Trouble understanding Serial double-printing

Hi,

If i open serial controller and for example send 1 i get 49 and 10 as a reply. Sending 2 returns 50 & 10, 3 returns 51 & 10 and so on...

How come? Am i missing something obvious?

int val = 0;
void setup() {  
  Serial.begin(9600);
}

void loop() {
  if (Serial.available() > 0) {
    val = Serial.read();
    Serial.println(val);
  }
  
  delay(20);
}

Look up 10 in the ASCII table. Newline.

  if (Serial.available() > 0) {
    val = Serial.read();

If there is serial data to be read, read() returns the data in the low order byte. The return type needs to be int, in order to deal with the possibility of there being nothing to read, but you deal with that possibility, so, the return value could (and should) be stored in a char type variable, not an int type variable. If you change the type, you'll see much different output.

If you change the type of data appended by the serial monitor, you can get rid of the carriage return.

aarg: Look up 10 in the ASCII table. Newline.

Ok, that explains the 10, can't still figure out 49,50...

PaulS:  if (Serial.available() > 0) {    val = Serial.read();

If there is serial data to be read, read() returns the data in the low order byte. The return type needs to be int, in order to deal with the possibility of there being nothing to read, but you deal with that possibility, so, the return value could (and should) be stored in a char type variable, not an int type variable. If you change the type, you'll see much different output.

If you change the type of data appended by the serial monitor, you can get rid of the carriage return.

Tried changing val to a char, still doesn't work as expected! Isn't there any easy way of just sending an int and returning it, with no carriage returns?

Isn't there any easy way of just sending an int and returning it, with no carriage ret

Of course. The easiest is to use Serial.parseInt().

granis: Ok, that explains the 10, can't still figure out 49,50...

You would if you had actually looked at an ASCII chart. It's easy to google.

Isn’t there any easy way of just sending an int and returning it, with no carriage returns?

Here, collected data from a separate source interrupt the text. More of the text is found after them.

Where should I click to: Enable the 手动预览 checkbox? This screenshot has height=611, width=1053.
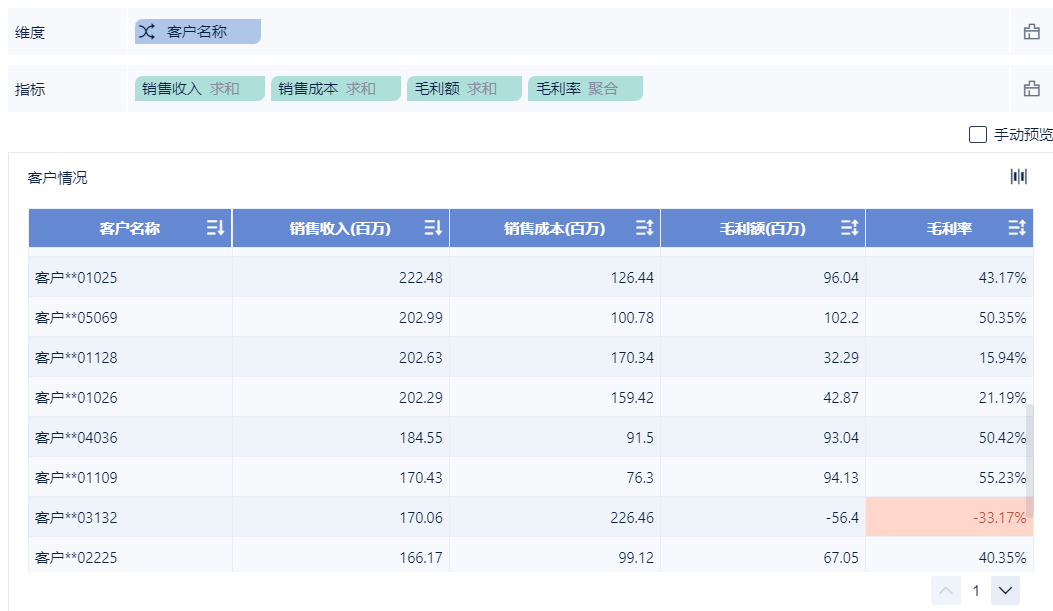coord(978,135)
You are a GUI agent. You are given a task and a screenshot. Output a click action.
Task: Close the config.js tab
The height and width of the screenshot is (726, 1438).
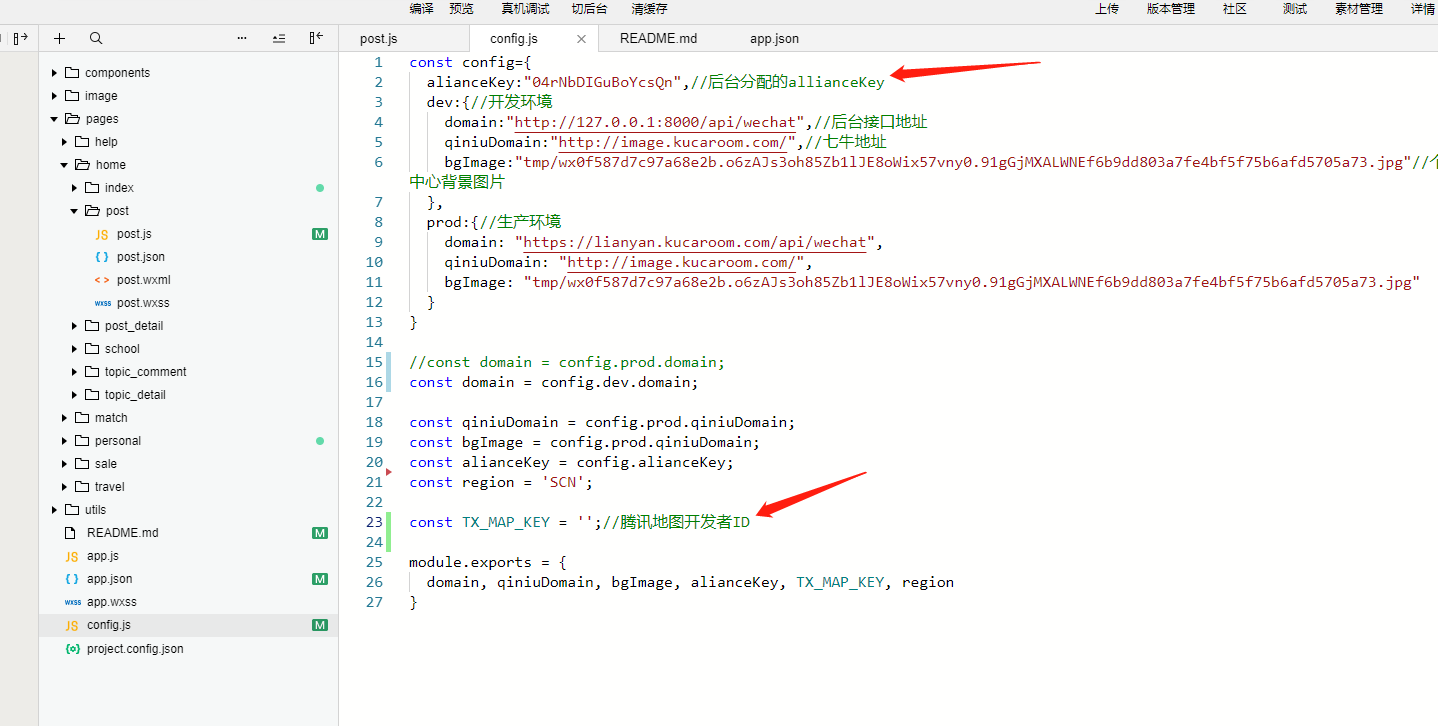coord(582,39)
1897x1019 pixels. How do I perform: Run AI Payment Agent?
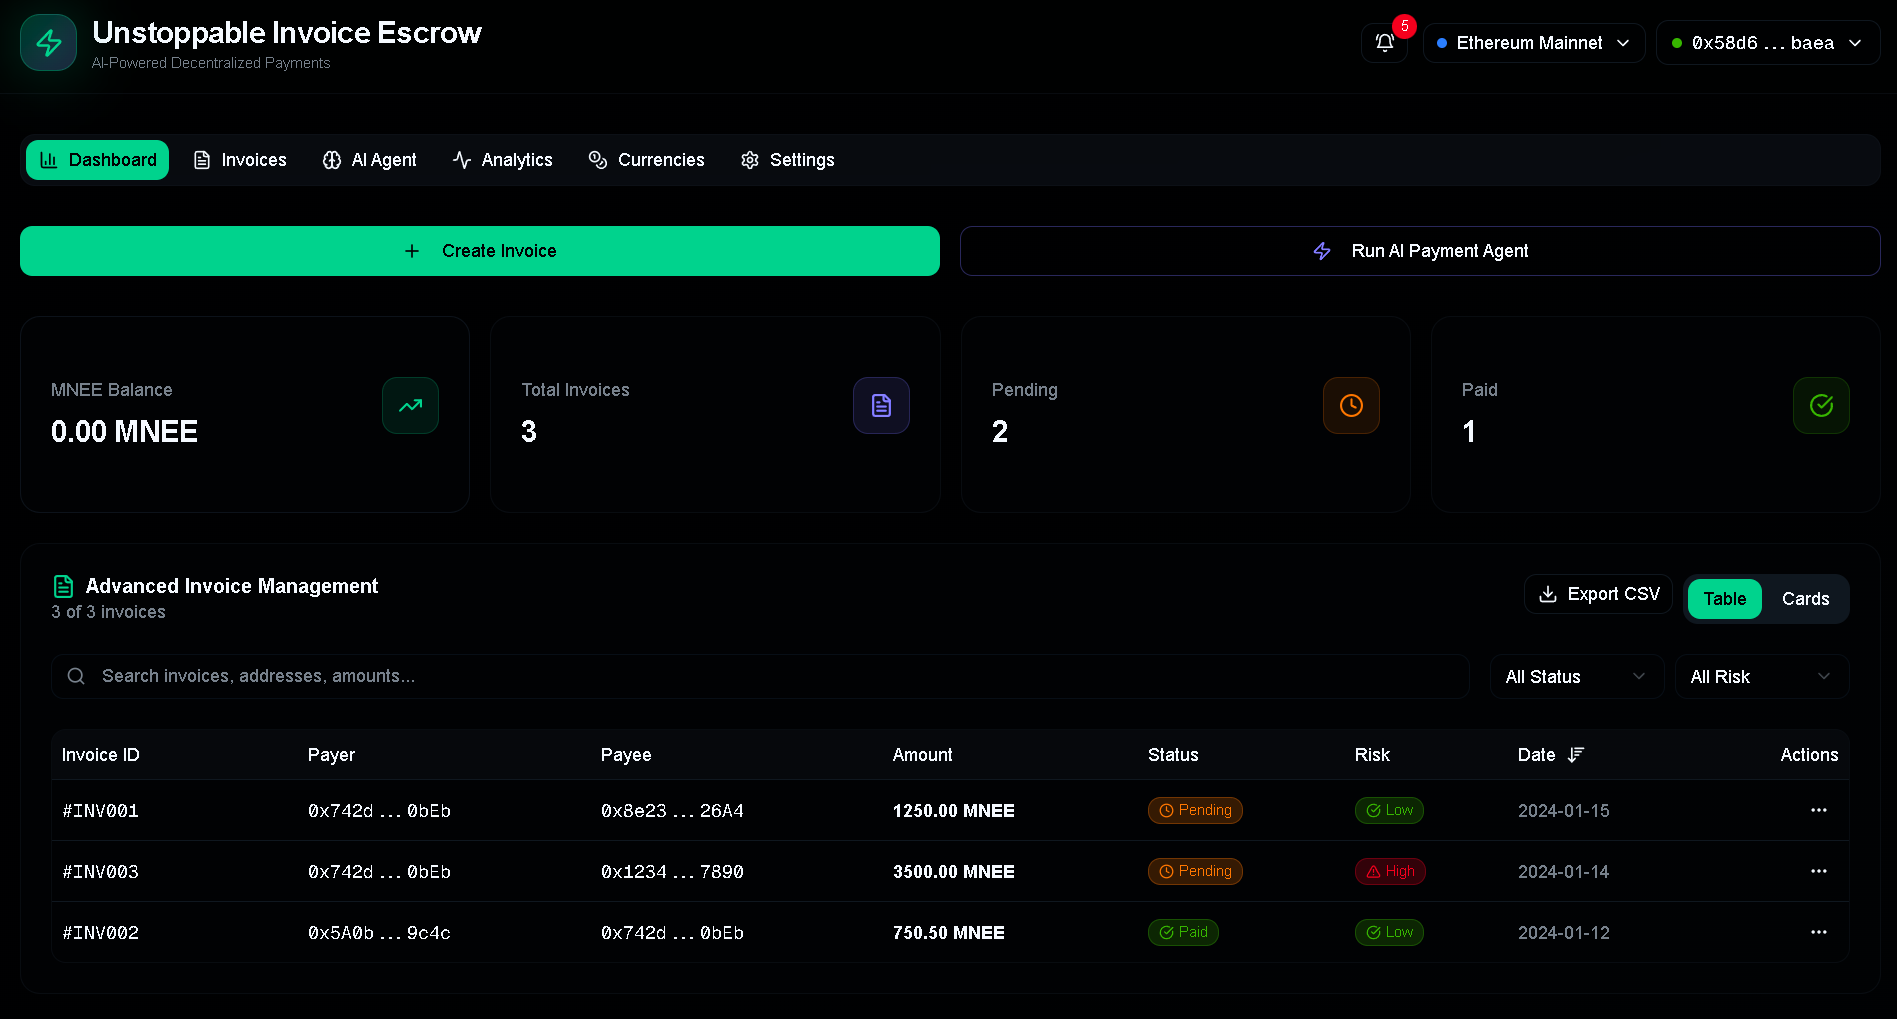[1420, 251]

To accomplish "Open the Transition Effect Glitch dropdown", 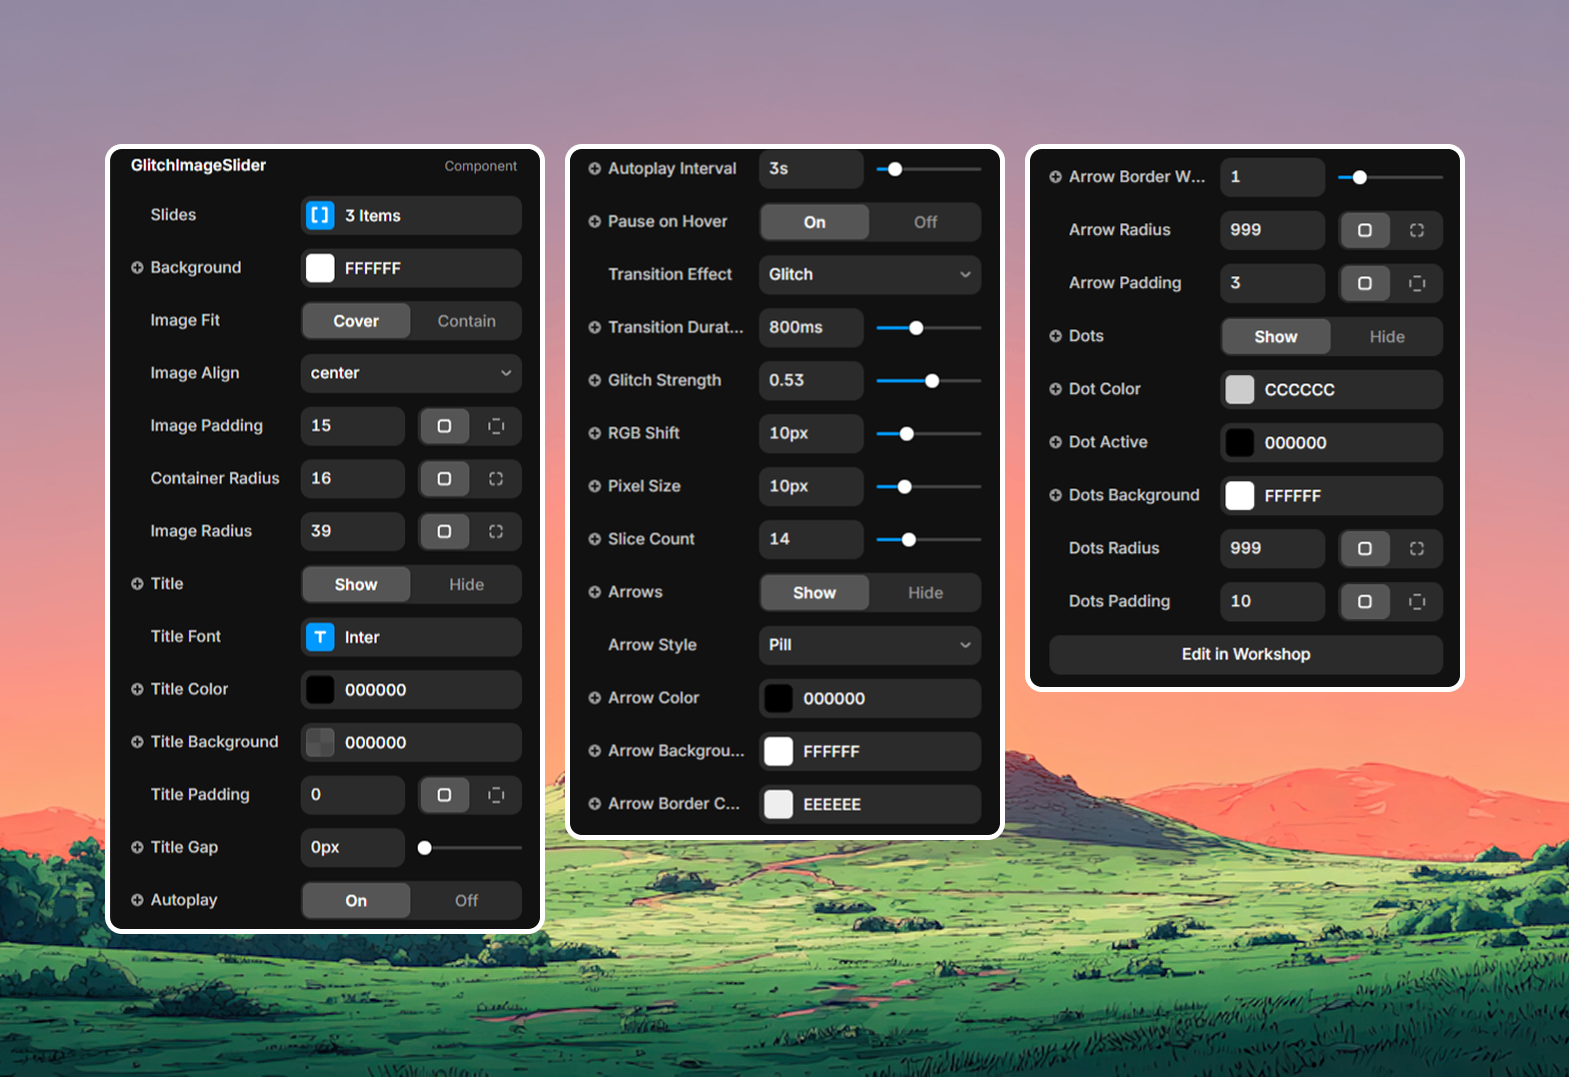I will point(869,274).
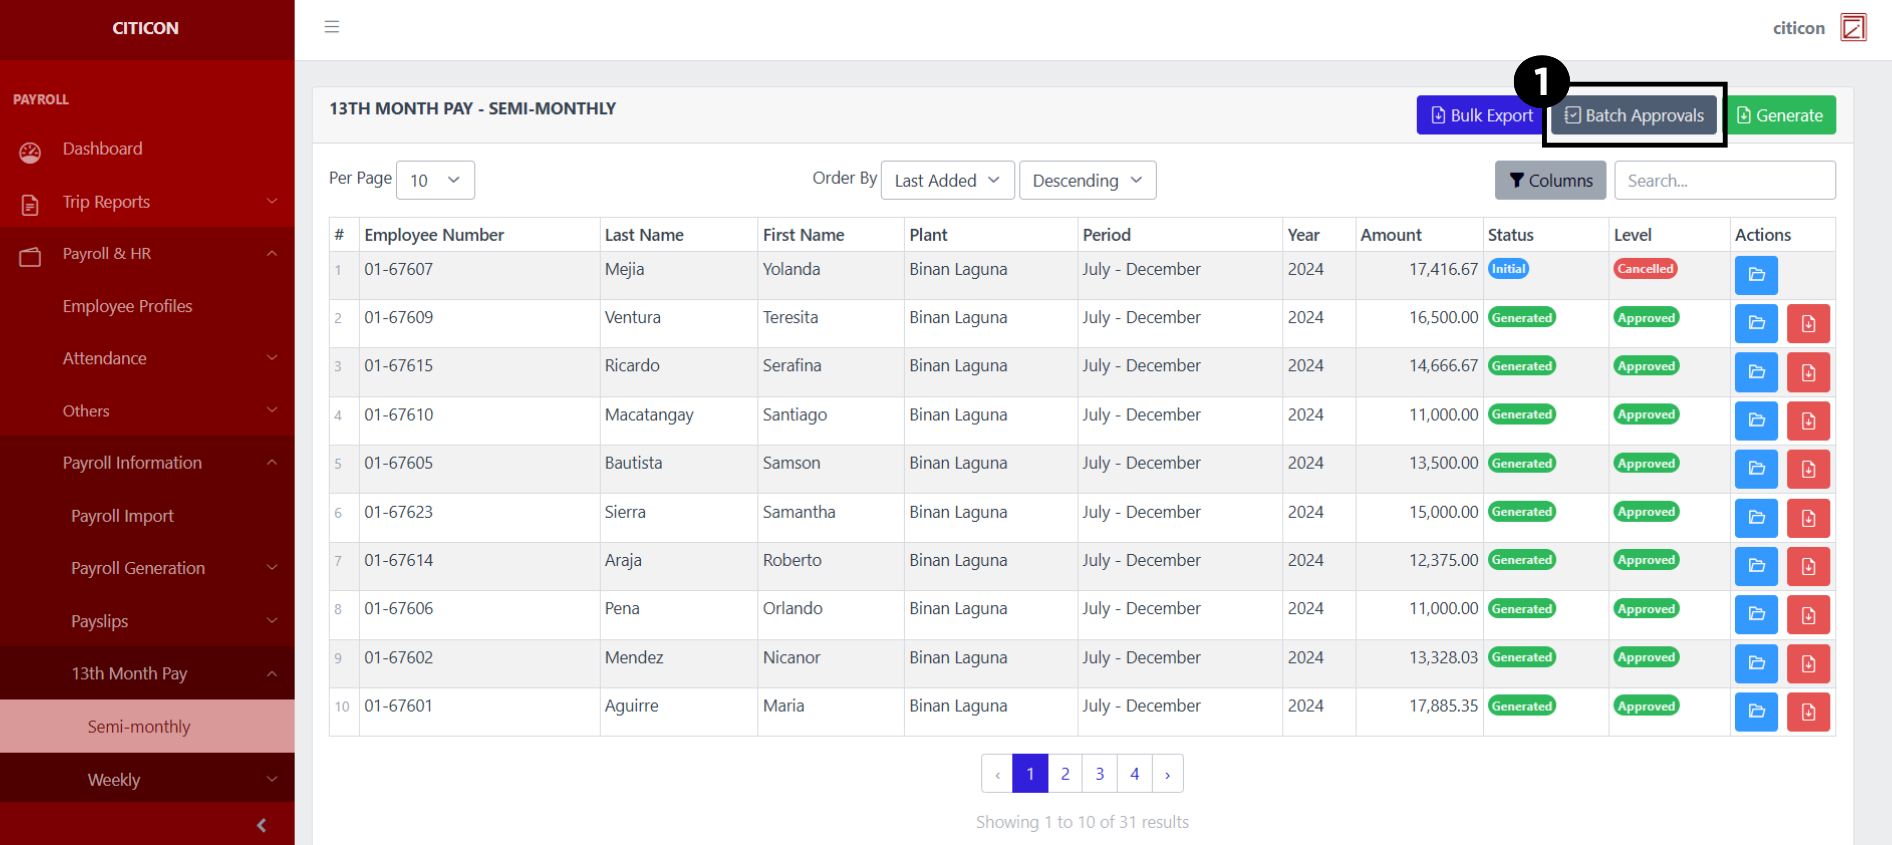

Do you have the carriage return and/or new line turned on in the serial monitor? Below is some simple servo control code that might be close to what you are looking for.

//zoomkat 7-30-10 serial servo test
//type servo position 0 to 180 in serial monitor
// Powering a servo from the arduino usually *DOES NOT WORK*.

String readString;
#include <Servo.h> 
Servo myservo;  // create servo object to control a servo 

void setup() {
  Serial.begin(9600);
  myservo.attach(9);
  Serial.println("servo-test"); // so I can keep track of what is loaded
}

void loop() {

  while (Serial.available()) {
    char c = Serial.read();  //gets one byte from serial buffer
    readString += c; //makes the String readString
    delay(2);  //slow looping to allow buffer to fill with next character
  }

  if (readString.length() >0) {
    Serial.println(readString);  //so you can see the captured String 
    int n = readString.toInt();  //convert readString into a number
    Serial.println(n); //so you can see the integer
    myservo.write(n);
    readString="";
  } 
}

aarg: You would if you had actually looked at an ASCII chart. It's easy to google.

Googled it, makes sense!

Tried the servo-code, was exactly what i needed! Many thanks to you all!